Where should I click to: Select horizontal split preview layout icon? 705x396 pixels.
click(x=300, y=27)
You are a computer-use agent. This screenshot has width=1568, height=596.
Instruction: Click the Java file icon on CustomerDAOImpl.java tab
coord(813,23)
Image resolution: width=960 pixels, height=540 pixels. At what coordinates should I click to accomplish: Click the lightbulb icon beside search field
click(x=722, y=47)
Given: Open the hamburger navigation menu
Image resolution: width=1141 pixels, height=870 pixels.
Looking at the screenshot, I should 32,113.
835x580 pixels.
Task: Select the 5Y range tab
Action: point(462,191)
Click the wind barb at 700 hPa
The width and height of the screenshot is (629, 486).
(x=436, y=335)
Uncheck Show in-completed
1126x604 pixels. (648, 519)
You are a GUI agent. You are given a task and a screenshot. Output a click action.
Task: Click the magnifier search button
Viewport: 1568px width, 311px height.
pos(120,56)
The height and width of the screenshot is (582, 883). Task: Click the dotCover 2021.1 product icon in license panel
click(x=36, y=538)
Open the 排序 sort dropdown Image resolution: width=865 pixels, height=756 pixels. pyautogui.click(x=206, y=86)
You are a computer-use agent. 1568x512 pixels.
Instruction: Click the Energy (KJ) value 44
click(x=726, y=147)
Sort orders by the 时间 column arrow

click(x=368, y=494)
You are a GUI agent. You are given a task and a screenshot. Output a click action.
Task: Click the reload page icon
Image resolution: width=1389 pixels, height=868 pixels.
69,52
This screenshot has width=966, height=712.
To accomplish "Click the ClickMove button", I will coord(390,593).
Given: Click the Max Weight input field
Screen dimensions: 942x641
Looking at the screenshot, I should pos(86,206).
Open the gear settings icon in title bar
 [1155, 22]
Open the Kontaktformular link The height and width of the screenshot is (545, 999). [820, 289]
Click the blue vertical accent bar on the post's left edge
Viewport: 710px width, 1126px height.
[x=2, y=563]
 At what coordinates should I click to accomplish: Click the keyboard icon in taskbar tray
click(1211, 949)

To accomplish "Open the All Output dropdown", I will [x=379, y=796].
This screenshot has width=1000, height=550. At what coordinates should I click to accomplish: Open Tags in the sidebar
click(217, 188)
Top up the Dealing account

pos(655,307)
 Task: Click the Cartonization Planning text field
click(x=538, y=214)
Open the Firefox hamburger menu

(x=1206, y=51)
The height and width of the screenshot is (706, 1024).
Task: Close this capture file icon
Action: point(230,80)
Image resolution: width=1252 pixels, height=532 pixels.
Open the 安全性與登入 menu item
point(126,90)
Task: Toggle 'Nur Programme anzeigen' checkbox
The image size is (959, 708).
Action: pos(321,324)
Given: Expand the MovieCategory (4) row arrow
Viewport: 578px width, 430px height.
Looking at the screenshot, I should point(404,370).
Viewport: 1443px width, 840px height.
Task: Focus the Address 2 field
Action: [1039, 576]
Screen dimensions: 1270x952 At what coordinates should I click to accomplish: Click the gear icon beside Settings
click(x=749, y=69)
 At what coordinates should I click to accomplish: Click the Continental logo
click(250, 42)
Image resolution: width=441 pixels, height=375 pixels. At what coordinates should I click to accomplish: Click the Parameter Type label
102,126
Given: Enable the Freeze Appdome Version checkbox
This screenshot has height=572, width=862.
===============
EXERCISE REQUIREMENTS:
Copy out all of the data above, line for line, changing nothing.

EXPECTED ANSWER:
Where should I click to: Select horizontal split preview layout icon? 705x396 pixels.
click(x=300, y=27)
You are a computer-use agent. This screenshot has width=1568, height=596.
Instruction: Click the Java file icon on CustomerDAOImpl.java tab
coord(813,23)
Image resolution: width=960 pixels, height=540 pixels. At what coordinates should I click to accomplish: Click the lightbulb icon beside search field
click(x=722, y=47)
Given: Open the hamburger navigation menu
Image resolution: width=1141 pixels, height=870 pixels.
Looking at the screenshot, I should 32,113.
835x580 pixels.
Task: Select the 5Y range tab
Action: point(462,191)
Click the wind barb at 700 hPa
The width and height of the screenshot is (629, 486).
(x=436, y=335)
Uncheck Show in-completed
1126x604 pixels. (648, 519)
You are a GUI agent. You are given a task and a screenshot. Output a click action.
Task: Click the magnifier search button
Viewport: 1568px width, 311px height.
pos(120,56)
The height and width of the screenshot is (582, 883). Task: Click the dotCover 2021.1 product icon in license panel
click(x=36, y=538)
Open the 排序 sort dropdown Image resolution: width=865 pixels, height=756 pixels. pyautogui.click(x=206, y=86)
You are a computer-use agent. 1568x512 pixels.
Instruction: Click the Energy (KJ) value 44
click(x=726, y=147)
Sort orders by the 时间 column arrow

click(x=368, y=494)
You are a GUI agent. You are given a task and a screenshot. Output a click action.
Task: Click the reload page icon
Image resolution: width=1389 pixels, height=868 pixels.
69,52
This screenshot has width=966, height=712.
To accomplish "Click the ClickMove button", I will coord(390,593).
Given: Click the Max Weight input field
Screen dimensions: 942x641
Looking at the screenshot, I should pos(86,206).
Open the gear settings icon in title bar
 [1155, 22]
Open the Kontaktformular link The height and width of the screenshot is (545, 999). [820, 289]
Click the blue vertical accent bar on the post's left edge
Viewport: 710px width, 1126px height.
[x=2, y=563]
 At what coordinates should I click to accomplish: Click the keyboard icon in taskbar tray
click(1211, 949)

To accomplish "Open the All Output dropdown", I will [x=379, y=796].
This screenshot has width=1000, height=550. At what coordinates should I click to accomplish: Open Tags in the sidebar
click(217, 188)
Top up the Dealing account

pos(655,307)
 Task: Click the Cartonization Planning text field
click(x=538, y=214)
Open the Firefox hamburger menu

(x=1206, y=51)
The height and width of the screenshot is (706, 1024).
Task: Close this capture file icon
Action: point(230,80)
Image resolution: width=1252 pixels, height=532 pixels.
Open the 安全性與登入 menu item
point(126,90)
Task: Toggle 'Nur Programme anzeigen' checkbox
The image size is (959, 708).
Action: pos(321,324)
Given: Expand the MovieCategory (4) row arrow
Viewport: 578px width, 430px height.
Looking at the screenshot, I should point(404,370).
Viewport: 1443px width, 840px height.
Task: Focus the Address 2 field
Action: [1039, 576]
Screen dimensions: 1270x952 At what coordinates should I click to accomplish: Click the gear icon beside Settings
click(x=749, y=69)
 At what coordinates should I click to accomplish: Click the Continental logo
click(250, 42)
Image resolution: width=441 pixels, height=375 pixels. At what coordinates should I click to accomplish: Click the Parameter Type label
102,126
Given: Enable the Freeze Appdome Version checkbox
This screenshot has height=572, width=862.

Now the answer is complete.